This pipeline provides a way to perform pharmaceutical compounds virtual screening using similarity-based analysis, ligand-based and structure-based techniques.The pipeline contains a collections of modules to perform a variety of analysis.

ML_1: Use of ChEMBL database to extract data (IC50, canonical smiles) from it for compounds associated with a target of interest. Data sets can be used for many cheminformatics tasks, eg. similarity search and clustering or machine learning.

In this notebook you will find compounds which were tested against a specific target and filtering available bioactivity data. Then, for every single compound, lipinki's descriptors are calculated, together with Padel's decriptors.

ML_2:

ML_3: Unwanted substructures filtering and substructure statistics.
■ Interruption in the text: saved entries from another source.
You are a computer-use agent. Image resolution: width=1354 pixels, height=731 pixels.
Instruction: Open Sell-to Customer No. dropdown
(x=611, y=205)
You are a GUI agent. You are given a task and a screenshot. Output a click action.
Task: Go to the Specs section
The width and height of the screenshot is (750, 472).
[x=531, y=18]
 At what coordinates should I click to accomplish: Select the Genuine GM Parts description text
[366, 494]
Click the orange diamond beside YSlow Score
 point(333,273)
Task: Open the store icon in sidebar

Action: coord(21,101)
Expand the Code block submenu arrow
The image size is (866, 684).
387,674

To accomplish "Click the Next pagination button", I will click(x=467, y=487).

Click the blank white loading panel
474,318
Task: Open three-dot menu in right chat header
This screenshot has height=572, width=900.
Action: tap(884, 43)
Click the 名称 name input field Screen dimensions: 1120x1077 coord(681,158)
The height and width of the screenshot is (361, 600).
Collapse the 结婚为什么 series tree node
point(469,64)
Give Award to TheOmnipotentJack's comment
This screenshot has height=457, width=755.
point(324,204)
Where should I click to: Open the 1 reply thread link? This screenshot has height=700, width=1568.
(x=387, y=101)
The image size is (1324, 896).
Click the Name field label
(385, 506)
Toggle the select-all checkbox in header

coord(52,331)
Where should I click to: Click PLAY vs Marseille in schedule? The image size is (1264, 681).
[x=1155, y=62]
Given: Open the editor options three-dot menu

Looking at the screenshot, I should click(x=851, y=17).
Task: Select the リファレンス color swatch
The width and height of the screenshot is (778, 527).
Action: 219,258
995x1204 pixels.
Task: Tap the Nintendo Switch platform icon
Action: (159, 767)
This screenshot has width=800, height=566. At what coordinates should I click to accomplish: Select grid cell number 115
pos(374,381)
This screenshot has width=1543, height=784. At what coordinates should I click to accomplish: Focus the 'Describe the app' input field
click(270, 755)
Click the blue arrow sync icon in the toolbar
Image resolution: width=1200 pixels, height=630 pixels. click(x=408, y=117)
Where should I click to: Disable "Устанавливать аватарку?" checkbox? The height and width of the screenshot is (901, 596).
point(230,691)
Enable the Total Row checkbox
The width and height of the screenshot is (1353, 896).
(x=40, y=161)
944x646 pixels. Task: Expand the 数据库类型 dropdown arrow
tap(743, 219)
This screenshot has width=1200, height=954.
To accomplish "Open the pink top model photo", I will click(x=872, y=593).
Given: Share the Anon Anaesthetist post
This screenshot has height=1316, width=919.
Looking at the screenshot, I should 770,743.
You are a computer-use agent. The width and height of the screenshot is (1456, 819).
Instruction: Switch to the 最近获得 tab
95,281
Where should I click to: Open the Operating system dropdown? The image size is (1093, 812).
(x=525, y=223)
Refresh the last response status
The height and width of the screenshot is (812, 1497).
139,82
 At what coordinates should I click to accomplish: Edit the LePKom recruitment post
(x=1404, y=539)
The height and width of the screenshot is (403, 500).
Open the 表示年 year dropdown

ML_4: Similarity-based virtual screening.

ML_5:

ML_6:

ML_7: Machine learning generation module using Padel descriptors as features. Data extracted from Chembl are used to train a RandomForest classifier to determine the correct class of origin of new unseen compounds (pharmaceutical screening). Data are previous split into 3 classes (low, medium, high) of bioactivity level. RandomForest model is then validate using a ratio 20:80 test set and metrics are evaluate using cross-validation methods. The module allows you to change ML parameters to obtain a good predictor for your target of interest. Metrics and statistics (confusion matrix, eg.) can be obtain.

ML_7.1: prediction module. the joblib object generated in the previous model is used to predict the class of every new compound.